American storyteller (1947–2025)

Jimmy Neil Smith (April 13, 1947 – March 15, 2025) was the founder and president emeritus of the International Storytelling Center (ISC) in Jonesborough, Tennessee. In 1973, Smith, then a local journalism teacher, hosted the first National Storytelling Festival as a way to build regional and national awareness of Jonesborough. Smith's efforts led to a revival of storytelling in the US. Jonesborough is today referred to as the Storytelling Capital of the World.

== Early life ==
Smith was born in a pre-Civil War house on his grandparents' farm in rural Washington County, Tennessee – just eight miles from Jonesborough. Smith and his parents, Fred Neil and Dorothy Jackson Smith, moved to Jonesborough when he was about two years old. A sister, Jill, was born into the family in 1951. Smith graduated from East Tennessee State University in nearby Johnson City, Tennessee, with a BS degree in English, history, and journalism.

== Career ==
During high school and college, Smith was a reporter for the weekly Herald and Tribune in Jonesborough and the daily Johnson City Press. While a journalist at the Press, he wrote Heritage in Buckskin, a weekly column featuring the history of the region. The columns were published in two small books. Upon graduation in 1969, Smith began teaching English—and later, journalism—at Science Hill High School in Johnson City. Smith also developed and directed a public information program for the Johnson City Schools to disseminate information and news about the school system, its teachers and administrators, and its students. When Smith was driving some of his journalism students to a nearby town to print the school newspaper, they were listening to comedian and storyteller Jerry Clower on the car radio tell a story about hunting in Mississippi. At that time, Smith turned to his students and suggested that Jonesborough should host a storytelling festival with storytellers, like Clower. Soon thereafter, Smith began contemplating a storytelling festival. He wanted to save the old, traditional stories of the Southern Appalachians for future generations, and he wanted to join other residents of Jonesborough who wanted to save the dying town and rebuild its economy. Smith hoped a storytelling festival could help accomplish both.

In 1973, Smith founded the National Storytelling Festival, the first public event dedicated exclusively to the tradition and art of storytelling anywhere in the world.

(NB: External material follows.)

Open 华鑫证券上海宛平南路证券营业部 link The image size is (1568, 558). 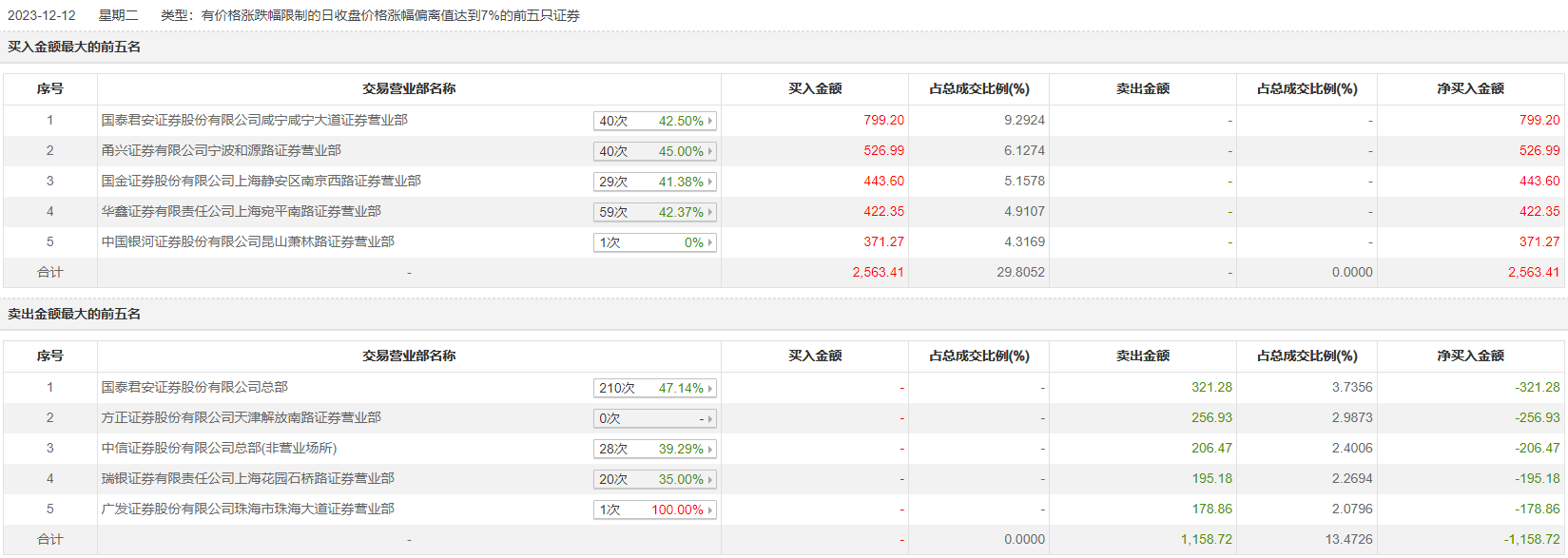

Staged in Jonesborough, the Festival ignited a revival, a new appreciation, of storytelling that has spread across America and the world. Two years after the first Festival, Smith founded the National Association for the Preservation and Perpetuation, the organization that would become the International Storytelling Center. In 2002, ISC opened a facility in downtown Jonesborough that serves as a headquarters for the organization and a beacon for storytelling throughout the world.

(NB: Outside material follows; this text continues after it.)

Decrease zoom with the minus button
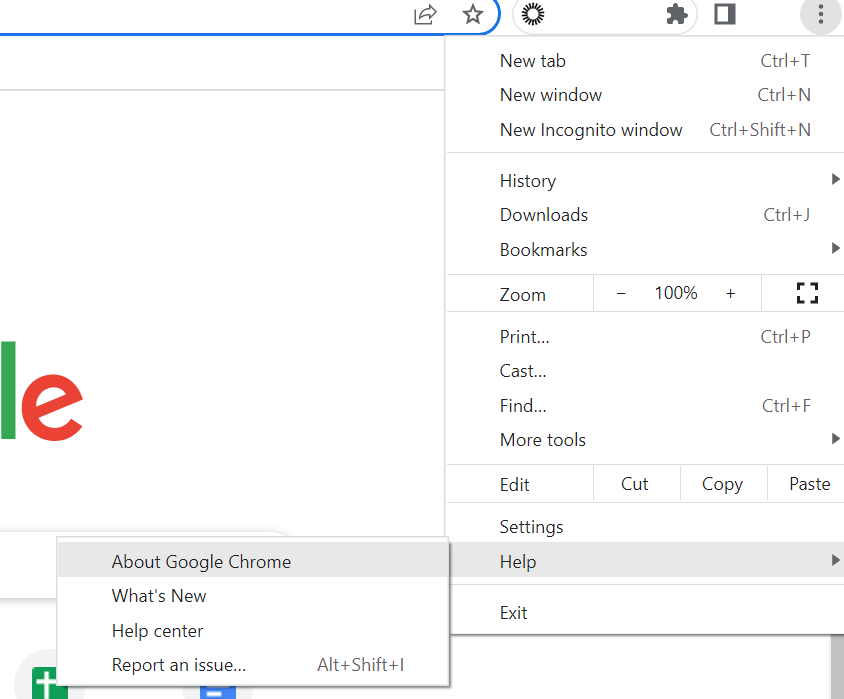point(621,293)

In 1978, Smith was elected mayor of Jonesborough and served three two-year terms. Because of its ever-expanding storytelling program, Jonesborough, the oldest town in Tennessee, is being called the Storytelling Capital of the World.

Smith died on March 15, 2025, at the age of 77.

== Notable publications ==
In 1987, Smith compiled and edited Homespun, a book of stories, profiles of America's leading storytellers, and how-to information. Following the release of Homespun, Smith compiled and edited Why the Possum's Tail is Bare—a collection of Southern folktales, legends, and other stories. As president of the International Storyteller Center (ISC), he published a series of additional books and recordings featuring the world's stories and storytellers. Smith was a contributor to the Anthology Storytelling project as a regular reflection on storytelling.